GIVEN INFORMATION Block Start

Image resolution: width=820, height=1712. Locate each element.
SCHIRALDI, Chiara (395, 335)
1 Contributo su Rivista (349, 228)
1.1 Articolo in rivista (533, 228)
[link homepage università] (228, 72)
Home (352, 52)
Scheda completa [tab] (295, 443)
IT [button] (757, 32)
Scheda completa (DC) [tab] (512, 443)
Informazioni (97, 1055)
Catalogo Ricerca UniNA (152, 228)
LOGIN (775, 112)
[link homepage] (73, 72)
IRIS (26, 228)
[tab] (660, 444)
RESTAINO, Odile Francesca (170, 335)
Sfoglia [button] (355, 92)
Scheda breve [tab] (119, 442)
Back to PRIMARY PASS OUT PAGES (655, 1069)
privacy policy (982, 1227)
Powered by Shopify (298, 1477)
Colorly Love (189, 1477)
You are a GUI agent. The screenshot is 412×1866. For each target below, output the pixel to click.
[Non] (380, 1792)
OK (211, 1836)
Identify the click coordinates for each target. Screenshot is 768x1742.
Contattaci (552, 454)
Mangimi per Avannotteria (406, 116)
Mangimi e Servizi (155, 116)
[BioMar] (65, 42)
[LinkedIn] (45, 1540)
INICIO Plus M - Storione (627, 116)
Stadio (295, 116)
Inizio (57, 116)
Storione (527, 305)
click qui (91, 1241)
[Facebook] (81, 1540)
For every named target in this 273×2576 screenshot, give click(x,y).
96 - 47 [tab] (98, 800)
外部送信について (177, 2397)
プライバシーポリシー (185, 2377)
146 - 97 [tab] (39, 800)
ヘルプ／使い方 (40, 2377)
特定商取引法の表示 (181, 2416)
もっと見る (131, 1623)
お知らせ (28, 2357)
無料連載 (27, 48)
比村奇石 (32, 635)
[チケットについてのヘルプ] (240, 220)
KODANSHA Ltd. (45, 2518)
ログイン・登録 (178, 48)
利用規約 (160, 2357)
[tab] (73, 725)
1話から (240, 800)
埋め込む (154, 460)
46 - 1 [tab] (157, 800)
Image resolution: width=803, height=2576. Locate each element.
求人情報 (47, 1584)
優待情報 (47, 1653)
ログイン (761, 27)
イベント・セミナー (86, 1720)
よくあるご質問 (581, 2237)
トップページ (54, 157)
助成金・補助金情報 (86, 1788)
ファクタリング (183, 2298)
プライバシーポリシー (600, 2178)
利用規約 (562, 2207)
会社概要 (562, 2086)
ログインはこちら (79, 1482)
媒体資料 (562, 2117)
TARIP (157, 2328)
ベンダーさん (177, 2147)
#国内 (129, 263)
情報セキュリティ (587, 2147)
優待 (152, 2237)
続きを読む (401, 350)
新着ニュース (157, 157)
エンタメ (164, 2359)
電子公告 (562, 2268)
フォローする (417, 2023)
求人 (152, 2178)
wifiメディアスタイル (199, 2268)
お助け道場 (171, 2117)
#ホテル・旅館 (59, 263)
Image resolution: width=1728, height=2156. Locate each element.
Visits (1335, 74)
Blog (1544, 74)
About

GIVEN INFORMATION Block End

WORK REQUIRED: Which lines above hold the string "Locate"? Copy every one of them.

OUTPUT FOR THIS TASK:
Image resolution: width=820, height=1712. Locate each element.
Image resolution: width=803, height=2576. Locate each element.
Image resolution: width=1728, height=2156. Locate each element.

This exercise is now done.